Even companies that are suffering in this market are committing to buys. ETrade, which airs ads featuring a talking baby who trades, is returning to the game despite a huge third-quarter loss.
January, however, is when the real deal making is expected to begin. A murder of marketers is sitting on the sidelines waiting to either swoop on additional spots or get in on bargain buys. When asked if $3 million is too much to pay for a thirty second spot in the current down economy, ad buyer Cohen responded, "Hell, yes!" He said if he had clients interested in buying spots, he'd be waiting until the very last minute. If there's anything left over, you can bet NBC will be offering the leftovers to corporate family such as General Electric or its sister studio as ABC did when it aired the Super Bowl back in 2006.
Cohen added however that NBC was right to hold out given its investment in both the rights fees and the production costs associated with the event. "It is perfectly legitimate to ask as much as they can. It is still the premiere event of the year. They just got sideswiped by the economy and everybody is running for the buzzsaw," he added.
One company which may purchase additional spots is GoDaddy.com. CEO Bob Parsons told B&C, "We may purchase another down the road if there's a spot available." GoDaddy.com is filming two spots featuring race car driver, Danica Patrick. Coca-Cola too, has been known to purchase spots last minute. The beverage brand ran two spots for Coke and one for Vitamin Water last year.
Halftime sponsorship was sold early on to Bridgestone Firestone North America as part of a two year deal with the NFL, which owns that ad inventory. The company will run two thirty second spots in the game. When asked about whether the company would have bought spots had it not been a sponsor a spokesman said: "I believe we are spending less overall in advertising next year, but the one thing we've been told by our dealers is our sports sponsorships are working and they want us to continue to do that and invest in that."
For certain marketers, who build promotions and events around their spots, getting in early, even at the $3 million level, is a must. Pepsi Cola Co. falls into the former category, though as a longtime major advertiser it pays less than the $3 million per spot.
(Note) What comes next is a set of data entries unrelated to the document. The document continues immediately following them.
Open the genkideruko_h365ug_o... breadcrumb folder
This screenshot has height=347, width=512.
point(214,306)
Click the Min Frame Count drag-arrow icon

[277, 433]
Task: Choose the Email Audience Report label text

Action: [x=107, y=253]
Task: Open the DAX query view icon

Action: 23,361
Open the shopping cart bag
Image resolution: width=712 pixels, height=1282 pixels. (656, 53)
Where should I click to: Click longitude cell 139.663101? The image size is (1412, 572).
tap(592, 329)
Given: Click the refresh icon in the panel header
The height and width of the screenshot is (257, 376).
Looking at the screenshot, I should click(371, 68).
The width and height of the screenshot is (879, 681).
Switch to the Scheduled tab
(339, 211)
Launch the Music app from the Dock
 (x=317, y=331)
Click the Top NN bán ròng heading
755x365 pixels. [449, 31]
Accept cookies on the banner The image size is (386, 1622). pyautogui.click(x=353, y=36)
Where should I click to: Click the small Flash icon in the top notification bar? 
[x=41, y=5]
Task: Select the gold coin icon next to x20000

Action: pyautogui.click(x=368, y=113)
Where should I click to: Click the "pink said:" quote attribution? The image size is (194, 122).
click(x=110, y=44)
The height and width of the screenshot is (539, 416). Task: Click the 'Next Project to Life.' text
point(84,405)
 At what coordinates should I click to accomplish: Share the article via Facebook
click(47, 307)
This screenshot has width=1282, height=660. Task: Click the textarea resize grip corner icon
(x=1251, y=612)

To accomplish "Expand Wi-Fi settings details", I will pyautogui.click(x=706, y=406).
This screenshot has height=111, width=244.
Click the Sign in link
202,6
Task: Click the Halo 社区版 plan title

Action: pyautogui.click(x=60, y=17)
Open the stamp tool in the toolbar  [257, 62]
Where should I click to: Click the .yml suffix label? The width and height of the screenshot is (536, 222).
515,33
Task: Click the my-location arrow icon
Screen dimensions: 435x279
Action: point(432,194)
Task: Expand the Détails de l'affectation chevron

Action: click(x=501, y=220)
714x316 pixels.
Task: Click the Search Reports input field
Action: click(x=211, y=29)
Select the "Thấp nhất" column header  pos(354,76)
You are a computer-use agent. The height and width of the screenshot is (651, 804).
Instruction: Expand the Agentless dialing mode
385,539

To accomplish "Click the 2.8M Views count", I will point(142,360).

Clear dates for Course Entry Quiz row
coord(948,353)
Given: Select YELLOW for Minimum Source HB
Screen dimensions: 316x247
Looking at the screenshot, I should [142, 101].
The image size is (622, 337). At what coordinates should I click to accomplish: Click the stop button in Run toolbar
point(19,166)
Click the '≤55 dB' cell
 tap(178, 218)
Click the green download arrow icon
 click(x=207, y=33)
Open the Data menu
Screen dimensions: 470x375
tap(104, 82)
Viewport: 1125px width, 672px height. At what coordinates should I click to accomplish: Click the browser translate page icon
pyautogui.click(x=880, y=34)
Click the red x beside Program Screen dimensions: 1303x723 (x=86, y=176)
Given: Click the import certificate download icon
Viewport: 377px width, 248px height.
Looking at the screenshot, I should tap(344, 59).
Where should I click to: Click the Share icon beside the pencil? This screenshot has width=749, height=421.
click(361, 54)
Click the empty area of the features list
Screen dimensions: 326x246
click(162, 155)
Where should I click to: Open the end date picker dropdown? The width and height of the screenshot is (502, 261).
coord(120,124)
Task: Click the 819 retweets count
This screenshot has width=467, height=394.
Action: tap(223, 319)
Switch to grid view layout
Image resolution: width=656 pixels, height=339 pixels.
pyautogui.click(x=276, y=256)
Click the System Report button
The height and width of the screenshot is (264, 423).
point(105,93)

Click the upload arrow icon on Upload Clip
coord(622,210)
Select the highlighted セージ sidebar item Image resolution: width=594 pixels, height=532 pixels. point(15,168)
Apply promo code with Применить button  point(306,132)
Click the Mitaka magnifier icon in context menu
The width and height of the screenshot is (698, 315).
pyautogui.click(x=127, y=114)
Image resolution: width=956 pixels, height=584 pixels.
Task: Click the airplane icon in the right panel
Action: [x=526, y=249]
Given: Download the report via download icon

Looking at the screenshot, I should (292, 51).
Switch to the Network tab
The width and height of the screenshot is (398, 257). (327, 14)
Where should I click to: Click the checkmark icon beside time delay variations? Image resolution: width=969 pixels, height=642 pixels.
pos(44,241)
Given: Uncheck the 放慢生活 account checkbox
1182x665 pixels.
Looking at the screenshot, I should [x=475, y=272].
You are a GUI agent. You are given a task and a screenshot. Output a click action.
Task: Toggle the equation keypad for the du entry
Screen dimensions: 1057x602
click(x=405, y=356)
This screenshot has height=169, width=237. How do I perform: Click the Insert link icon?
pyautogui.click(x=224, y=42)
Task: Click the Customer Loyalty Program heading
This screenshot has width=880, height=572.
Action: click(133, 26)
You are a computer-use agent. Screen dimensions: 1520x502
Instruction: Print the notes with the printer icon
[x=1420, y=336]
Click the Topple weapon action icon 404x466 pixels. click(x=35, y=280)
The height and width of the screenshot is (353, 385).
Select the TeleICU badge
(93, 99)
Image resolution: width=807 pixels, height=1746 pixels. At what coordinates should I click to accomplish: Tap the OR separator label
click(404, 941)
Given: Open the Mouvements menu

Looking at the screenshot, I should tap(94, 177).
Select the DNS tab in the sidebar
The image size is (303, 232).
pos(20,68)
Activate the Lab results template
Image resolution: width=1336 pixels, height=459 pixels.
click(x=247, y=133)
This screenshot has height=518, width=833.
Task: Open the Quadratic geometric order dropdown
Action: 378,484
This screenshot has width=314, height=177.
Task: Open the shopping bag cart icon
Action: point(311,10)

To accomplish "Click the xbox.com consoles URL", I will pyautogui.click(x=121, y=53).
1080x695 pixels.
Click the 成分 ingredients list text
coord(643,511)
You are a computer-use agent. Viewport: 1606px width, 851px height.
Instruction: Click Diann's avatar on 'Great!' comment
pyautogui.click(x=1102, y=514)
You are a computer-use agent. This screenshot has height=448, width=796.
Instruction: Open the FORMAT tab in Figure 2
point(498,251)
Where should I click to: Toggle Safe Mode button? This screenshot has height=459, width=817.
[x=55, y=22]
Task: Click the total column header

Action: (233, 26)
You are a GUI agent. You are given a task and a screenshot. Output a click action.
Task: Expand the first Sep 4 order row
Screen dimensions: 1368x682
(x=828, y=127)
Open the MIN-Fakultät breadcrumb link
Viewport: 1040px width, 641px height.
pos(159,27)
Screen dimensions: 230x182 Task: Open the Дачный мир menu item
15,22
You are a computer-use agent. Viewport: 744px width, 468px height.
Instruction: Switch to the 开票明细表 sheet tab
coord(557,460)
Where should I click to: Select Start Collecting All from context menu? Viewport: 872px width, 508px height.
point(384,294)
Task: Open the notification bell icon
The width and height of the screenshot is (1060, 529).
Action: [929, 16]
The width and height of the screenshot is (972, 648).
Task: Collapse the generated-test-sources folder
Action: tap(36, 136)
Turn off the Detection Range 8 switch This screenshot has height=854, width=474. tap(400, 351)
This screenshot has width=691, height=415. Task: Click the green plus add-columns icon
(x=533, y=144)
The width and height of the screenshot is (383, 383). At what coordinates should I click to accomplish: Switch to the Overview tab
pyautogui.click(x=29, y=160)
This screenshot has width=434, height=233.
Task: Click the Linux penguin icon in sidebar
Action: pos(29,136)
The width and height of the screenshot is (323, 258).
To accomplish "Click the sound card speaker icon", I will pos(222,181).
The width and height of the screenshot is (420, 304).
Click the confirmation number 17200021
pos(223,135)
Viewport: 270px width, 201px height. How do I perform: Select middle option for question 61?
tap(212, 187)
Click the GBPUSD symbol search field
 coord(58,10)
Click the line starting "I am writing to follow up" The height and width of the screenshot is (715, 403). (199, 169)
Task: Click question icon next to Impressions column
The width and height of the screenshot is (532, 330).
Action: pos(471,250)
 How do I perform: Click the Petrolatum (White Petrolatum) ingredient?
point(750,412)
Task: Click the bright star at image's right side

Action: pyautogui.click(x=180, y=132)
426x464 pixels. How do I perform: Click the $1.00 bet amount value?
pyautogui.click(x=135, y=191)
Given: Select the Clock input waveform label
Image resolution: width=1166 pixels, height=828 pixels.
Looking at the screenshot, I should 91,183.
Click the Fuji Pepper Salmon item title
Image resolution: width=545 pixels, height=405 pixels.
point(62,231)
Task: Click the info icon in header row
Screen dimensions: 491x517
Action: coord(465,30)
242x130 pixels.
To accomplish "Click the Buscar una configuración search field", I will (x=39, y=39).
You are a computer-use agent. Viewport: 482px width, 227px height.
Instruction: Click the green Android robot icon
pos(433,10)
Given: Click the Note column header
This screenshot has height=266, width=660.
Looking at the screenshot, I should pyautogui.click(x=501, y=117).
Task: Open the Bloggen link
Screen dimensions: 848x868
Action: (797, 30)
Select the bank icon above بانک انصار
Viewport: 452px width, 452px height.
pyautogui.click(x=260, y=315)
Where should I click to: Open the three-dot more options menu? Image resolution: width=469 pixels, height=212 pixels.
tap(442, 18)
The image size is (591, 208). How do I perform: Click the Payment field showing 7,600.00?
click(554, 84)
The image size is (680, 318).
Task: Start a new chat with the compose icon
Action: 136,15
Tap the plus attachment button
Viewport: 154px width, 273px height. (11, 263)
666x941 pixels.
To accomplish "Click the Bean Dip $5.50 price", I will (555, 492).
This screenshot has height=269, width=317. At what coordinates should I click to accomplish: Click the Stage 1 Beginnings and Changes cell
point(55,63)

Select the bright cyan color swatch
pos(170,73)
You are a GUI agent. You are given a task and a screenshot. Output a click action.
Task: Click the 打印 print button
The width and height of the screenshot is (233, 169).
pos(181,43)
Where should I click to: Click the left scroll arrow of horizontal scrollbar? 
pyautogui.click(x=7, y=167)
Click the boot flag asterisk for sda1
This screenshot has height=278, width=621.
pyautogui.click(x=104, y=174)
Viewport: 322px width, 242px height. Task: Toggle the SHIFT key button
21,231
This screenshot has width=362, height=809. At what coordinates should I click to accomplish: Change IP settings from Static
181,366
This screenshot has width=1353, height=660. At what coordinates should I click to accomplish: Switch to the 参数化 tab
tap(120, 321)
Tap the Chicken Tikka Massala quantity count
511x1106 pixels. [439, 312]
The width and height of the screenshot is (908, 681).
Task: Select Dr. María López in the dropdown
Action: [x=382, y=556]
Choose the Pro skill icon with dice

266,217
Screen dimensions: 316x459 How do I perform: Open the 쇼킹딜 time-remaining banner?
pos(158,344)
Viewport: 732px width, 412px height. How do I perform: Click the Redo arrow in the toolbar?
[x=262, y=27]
A spokesman for Pepsi said: "We almost can't afford not to advertise on the Super Bowl. When you consider the millions of people who watch the Super Bowl and all of the discussion that goes on about the commercials, the value is actually quite good. The main reasons are the 'water cooler' buzz: people talking about the spots the next day and media coverage. There is heavy media interest about the commercials both before and after the game, and the news coverage alone can be worth millions of dollars."
Anheuser-Busch, which has advertised in the Super Bowl since 1989 and has just been acquired by European brewer InBev, remains firmly committed to the event. Executive Vice President and Chief Creative Officer Bob Lachky described the Super Bowl as a "beer holiday" that rivals the July 4th summer sales spike.
While Mr. Lachky declined to discuss the precise return on investment of his marketing dollar, he said the company had gained massive market share over the course of its association with the big game.
"We have the two biggest selling beer brands in the world and a dominant position as an advertiser and Super Bowl is the penultimate platform. It is a very efficient buy."
The company is choosing to focus on its iconic Clydesdale horses, which have featured in past advertising. The ads feature immigrant horses trying out new jobs.
"It is very reassuring to see a beloved symbol in a tumultuous time," he said of the Clydesdales. "I think it's fair to play that angle. Super Bowl is a holiday that is timeless, where everyone is going to be together. People will be having a beer, forgetting about their troubles, that holds a little more significance this year."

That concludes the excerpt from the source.